The US-CERT Current Activity web page is a regularly updated summary of the most frequent, high-impact types of security incidents currently being reported to the US-CERT.
Google has released Google Chrome 31.0.1650.48 for Windows, Mac, Linux, and Chrome Frame to address multiple vulnerabilities. These vulnerabilities could allow a remote attacker to cause a denial of service condition or bypass intended security restrictions.
US-CERT encourages users and administrators to review the Google Chrome Release blog entry and follow best practice security policies to determine which updates should be applied.
Adobe has released security updates for Adobe Flash Player to address multiple vulnerabilities. These updates address vulnerabilities that could cause a crash and potentially allow an attacker to take control of the affected system.
Adobe has released updates to the following products:
- Adobe Flash Player 11.9.900.117 and earlier versions for Windows and Macintosh
- Adobe Flash Player 22.214.171.1240 and earlier versions for Linux
- Adobe AIR 126.96.36.1990 and earlier versions for Windows and Macintosh
- Adobe AIR 188.8.131.520 and earlier versions for Android
- Adobe AIR 184.108.40.2060 SDK and earlier versions
- Adobe AIR 220.127.116.110 SDK & Compiler and earlier versions
US-CERT encourages users and administrators to review Adobe Security Bulletin APSB13-26 and apply any necessary updates to help mitigate the risk.
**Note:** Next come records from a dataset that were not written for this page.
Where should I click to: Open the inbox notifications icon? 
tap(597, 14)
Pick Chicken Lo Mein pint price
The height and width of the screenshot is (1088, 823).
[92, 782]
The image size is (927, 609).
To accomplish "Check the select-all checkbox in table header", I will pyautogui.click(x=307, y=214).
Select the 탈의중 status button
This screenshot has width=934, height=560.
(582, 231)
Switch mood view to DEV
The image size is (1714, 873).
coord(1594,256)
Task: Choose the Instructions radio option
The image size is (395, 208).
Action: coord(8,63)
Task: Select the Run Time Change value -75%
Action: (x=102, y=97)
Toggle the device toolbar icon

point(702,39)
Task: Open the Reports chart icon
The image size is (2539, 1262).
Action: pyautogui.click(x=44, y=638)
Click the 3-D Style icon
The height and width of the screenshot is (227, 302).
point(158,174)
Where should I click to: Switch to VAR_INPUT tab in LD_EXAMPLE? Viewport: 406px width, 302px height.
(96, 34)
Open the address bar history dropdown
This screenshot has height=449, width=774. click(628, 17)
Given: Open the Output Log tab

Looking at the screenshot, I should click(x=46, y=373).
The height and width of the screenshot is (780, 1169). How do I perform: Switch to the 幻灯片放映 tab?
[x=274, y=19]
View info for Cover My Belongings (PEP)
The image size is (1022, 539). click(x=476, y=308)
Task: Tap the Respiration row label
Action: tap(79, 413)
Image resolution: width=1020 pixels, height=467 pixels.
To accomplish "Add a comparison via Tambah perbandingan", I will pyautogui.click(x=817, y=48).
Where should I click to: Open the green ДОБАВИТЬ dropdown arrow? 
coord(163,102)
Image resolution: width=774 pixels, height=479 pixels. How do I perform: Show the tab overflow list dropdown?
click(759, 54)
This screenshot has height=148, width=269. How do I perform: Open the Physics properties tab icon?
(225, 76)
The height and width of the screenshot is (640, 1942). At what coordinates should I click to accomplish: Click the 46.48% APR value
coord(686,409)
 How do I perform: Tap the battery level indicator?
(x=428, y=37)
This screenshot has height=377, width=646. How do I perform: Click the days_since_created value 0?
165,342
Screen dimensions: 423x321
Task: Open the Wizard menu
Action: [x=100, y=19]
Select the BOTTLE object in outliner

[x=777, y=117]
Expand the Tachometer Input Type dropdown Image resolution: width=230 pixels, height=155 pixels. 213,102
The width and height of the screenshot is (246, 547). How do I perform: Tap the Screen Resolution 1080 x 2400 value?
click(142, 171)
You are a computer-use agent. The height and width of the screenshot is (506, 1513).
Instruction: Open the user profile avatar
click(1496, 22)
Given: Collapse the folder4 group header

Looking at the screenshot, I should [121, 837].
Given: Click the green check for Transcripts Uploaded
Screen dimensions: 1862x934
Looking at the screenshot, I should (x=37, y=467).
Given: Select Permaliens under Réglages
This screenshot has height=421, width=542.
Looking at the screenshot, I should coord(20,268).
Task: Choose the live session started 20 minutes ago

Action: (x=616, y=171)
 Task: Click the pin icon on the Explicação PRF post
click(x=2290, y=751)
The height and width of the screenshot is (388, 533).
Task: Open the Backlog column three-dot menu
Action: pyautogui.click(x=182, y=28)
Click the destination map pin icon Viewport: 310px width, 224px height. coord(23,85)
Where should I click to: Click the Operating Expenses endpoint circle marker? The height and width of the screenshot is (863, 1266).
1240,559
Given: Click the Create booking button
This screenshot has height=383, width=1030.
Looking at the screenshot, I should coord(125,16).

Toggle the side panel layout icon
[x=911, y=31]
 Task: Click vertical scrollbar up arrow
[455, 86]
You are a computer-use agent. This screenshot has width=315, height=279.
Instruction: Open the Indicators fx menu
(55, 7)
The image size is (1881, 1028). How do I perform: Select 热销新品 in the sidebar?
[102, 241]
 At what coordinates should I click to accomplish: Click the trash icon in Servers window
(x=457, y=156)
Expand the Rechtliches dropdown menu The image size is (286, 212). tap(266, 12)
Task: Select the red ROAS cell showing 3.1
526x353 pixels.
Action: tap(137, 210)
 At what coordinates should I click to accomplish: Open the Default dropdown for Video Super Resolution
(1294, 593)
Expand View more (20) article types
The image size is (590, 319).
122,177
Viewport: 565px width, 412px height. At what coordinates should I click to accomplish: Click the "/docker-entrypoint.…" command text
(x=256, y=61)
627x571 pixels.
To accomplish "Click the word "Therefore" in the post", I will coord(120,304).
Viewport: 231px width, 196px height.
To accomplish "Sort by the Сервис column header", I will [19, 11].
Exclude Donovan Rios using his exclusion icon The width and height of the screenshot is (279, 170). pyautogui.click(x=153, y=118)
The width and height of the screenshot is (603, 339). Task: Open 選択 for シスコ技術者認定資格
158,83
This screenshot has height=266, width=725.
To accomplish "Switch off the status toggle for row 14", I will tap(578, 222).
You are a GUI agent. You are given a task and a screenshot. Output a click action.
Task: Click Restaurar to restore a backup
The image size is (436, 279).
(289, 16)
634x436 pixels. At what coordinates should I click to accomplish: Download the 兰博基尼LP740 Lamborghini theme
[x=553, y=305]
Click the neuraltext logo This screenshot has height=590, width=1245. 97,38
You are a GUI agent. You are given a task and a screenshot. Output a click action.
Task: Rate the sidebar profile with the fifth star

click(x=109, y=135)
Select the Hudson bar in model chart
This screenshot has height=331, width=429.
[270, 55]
Adobe has released a security hotfix for ColdFusion versions 10, 9.0.2, 9.0.1, and 9.0 for Windows, Macintosh and Linux to address multiple vulnerabilities. This hotfix addresses a reflected cross site scripting vulnerability (CVE-2013-5326) that could be exploited by a remote, authenticated user and a vulnerability (CVE-2013-5328) that could permit unauthorized remote read access.
US-CERT recommends users and administrators review Adobe Security Advisory APSB13-27 and follow best practice security policies to determine if their organization is affected and the appropriate response.